> _Required work_:
Beneath this instruction is a listing; print exactly the lines in it starting at the line that contains "Click the 保存 save button" and going through the line that contains "Click the blue".
════════
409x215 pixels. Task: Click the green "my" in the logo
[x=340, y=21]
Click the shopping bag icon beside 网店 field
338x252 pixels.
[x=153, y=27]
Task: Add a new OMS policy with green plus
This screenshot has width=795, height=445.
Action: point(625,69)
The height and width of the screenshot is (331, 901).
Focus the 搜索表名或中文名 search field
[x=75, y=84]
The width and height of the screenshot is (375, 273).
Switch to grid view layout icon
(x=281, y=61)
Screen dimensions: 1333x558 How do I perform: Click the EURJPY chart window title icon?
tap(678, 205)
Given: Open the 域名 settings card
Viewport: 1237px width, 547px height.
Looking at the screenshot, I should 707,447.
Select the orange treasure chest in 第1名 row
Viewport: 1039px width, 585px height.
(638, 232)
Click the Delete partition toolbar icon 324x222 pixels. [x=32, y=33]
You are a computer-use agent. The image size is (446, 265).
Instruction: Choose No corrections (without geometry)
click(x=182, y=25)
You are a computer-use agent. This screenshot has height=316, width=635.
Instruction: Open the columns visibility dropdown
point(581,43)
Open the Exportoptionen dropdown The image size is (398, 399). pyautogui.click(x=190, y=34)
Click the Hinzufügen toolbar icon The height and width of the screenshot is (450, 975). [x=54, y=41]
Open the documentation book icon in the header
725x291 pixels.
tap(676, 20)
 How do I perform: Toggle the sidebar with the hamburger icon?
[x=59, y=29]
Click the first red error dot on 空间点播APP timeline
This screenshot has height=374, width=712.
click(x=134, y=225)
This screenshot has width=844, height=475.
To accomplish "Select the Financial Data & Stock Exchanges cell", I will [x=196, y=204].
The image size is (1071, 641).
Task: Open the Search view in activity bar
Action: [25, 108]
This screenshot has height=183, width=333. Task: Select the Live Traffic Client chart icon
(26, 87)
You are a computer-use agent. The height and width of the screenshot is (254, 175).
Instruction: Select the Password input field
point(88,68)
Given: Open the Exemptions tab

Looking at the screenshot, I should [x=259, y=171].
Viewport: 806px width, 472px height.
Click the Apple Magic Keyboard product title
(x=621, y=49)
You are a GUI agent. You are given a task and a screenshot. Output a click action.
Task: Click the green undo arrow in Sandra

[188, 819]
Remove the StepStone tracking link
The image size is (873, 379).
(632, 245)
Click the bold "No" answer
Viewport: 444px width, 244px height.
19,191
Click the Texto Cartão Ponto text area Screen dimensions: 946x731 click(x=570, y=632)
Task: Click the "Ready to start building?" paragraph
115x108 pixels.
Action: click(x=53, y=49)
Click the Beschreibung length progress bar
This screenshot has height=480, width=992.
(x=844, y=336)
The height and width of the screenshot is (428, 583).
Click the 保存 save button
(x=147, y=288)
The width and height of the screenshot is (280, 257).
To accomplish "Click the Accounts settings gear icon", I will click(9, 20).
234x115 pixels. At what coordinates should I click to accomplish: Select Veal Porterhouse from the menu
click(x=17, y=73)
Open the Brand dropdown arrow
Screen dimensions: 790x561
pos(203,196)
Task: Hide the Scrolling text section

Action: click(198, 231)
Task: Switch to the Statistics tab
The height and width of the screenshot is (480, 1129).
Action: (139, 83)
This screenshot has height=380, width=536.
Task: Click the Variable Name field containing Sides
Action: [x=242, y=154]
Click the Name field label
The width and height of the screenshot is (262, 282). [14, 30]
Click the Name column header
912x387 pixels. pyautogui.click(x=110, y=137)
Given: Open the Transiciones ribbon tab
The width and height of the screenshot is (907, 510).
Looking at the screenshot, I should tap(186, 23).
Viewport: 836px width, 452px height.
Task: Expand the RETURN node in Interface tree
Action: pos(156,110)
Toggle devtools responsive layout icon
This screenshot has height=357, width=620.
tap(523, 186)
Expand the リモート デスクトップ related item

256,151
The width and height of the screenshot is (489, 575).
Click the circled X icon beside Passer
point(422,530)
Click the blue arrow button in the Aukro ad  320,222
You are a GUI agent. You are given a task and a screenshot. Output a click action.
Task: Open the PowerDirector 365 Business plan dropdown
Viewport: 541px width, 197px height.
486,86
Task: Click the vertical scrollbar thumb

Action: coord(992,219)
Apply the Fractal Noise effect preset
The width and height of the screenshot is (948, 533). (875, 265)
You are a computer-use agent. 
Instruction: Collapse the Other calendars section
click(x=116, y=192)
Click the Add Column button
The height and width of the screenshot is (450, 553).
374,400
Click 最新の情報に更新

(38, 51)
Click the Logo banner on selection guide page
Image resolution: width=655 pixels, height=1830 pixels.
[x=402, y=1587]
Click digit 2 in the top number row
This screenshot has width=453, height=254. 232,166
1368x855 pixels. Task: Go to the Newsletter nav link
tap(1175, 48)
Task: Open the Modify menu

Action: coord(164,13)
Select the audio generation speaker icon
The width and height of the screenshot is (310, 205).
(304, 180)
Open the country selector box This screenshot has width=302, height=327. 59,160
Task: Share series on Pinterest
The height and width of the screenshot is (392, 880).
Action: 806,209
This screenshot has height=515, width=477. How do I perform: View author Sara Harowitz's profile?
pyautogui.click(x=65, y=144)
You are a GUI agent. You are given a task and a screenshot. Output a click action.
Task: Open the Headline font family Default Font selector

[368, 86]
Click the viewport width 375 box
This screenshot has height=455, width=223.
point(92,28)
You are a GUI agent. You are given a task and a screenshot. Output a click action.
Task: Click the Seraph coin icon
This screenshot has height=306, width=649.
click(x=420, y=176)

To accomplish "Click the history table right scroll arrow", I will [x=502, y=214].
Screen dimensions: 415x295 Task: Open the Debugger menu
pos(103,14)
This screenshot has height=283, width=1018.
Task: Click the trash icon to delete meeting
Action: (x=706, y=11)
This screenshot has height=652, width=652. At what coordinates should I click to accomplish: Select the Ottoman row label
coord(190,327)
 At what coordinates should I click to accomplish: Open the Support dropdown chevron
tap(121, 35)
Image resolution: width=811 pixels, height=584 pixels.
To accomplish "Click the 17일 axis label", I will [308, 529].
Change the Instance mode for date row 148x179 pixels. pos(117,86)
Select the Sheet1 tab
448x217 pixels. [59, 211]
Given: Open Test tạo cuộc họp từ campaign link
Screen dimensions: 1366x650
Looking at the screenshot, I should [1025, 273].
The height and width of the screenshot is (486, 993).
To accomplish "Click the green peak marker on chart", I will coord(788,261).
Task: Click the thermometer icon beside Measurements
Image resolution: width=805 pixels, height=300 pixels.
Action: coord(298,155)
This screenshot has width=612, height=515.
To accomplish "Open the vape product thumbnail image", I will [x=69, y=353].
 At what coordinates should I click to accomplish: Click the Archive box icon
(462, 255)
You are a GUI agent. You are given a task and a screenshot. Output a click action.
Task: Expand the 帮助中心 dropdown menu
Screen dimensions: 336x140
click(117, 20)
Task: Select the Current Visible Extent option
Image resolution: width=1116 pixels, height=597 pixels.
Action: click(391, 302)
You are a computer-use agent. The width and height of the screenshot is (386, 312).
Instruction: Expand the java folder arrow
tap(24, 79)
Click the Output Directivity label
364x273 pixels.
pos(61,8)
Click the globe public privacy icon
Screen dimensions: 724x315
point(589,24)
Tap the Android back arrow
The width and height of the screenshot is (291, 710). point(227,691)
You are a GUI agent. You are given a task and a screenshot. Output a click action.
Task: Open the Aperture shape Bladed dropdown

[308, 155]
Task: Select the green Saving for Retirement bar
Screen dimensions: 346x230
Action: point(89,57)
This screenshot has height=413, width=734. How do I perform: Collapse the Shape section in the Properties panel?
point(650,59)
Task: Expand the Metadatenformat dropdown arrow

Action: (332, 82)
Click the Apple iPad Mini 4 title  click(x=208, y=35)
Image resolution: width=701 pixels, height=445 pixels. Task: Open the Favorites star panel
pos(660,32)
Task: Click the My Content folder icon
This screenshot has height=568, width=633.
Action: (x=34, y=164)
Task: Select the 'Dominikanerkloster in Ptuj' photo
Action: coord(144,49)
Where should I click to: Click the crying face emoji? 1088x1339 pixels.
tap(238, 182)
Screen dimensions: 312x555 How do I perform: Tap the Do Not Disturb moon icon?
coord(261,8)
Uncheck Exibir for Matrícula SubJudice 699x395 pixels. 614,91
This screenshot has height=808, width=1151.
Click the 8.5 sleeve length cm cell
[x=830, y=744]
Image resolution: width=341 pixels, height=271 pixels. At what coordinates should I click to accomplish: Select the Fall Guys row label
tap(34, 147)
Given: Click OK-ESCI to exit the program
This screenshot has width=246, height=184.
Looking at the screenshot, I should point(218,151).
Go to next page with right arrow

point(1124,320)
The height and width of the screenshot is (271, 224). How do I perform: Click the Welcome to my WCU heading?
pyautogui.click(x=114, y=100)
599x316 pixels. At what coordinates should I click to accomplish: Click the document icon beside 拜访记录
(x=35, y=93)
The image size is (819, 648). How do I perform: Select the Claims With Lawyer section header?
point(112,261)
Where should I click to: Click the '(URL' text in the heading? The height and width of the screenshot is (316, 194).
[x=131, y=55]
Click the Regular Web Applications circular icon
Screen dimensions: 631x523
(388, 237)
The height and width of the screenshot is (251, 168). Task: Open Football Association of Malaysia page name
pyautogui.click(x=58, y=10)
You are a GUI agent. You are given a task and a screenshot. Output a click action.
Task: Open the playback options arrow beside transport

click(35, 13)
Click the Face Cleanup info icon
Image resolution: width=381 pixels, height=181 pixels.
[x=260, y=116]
════════
> _Answer_:
Click the 保存 save button
(x=147, y=288)
The width and height of the screenshot is (280, 257).
To accomplish "Click the Accounts settings gear icon", I will click(9, 20).
234x115 pixels. At what coordinates should I click to accomplish: Select Veal Porterhouse from the menu
click(x=17, y=73)
Open the Brand dropdown arrow
Screen dimensions: 790x561
pos(203,196)
Task: Hide the Scrolling text section

Action: click(198, 231)
Task: Switch to the Statistics tab
The height and width of the screenshot is (480, 1129).
Action: (139, 83)
This screenshot has height=380, width=536.
Task: Click the Variable Name field containing Sides
Action: [x=242, y=154]
Click the Name field label
The width and height of the screenshot is (262, 282). [14, 30]
Click the Name column header
912x387 pixels. pyautogui.click(x=110, y=137)
Given: Open the Transiciones ribbon tab
The width and height of the screenshot is (907, 510).
Looking at the screenshot, I should tap(186, 23).
Viewport: 836px width, 452px height.
Task: Expand the RETURN node in Interface tree
Action: pos(156,110)
Toggle devtools responsive layout icon
This screenshot has height=357, width=620.
tap(523, 186)
Expand the リモート デスクトップ related item

256,151
The width and height of the screenshot is (489, 575).
Click the circled X icon beside Passer
point(422,530)
Click the blue arrow button in the Aukro ad  320,222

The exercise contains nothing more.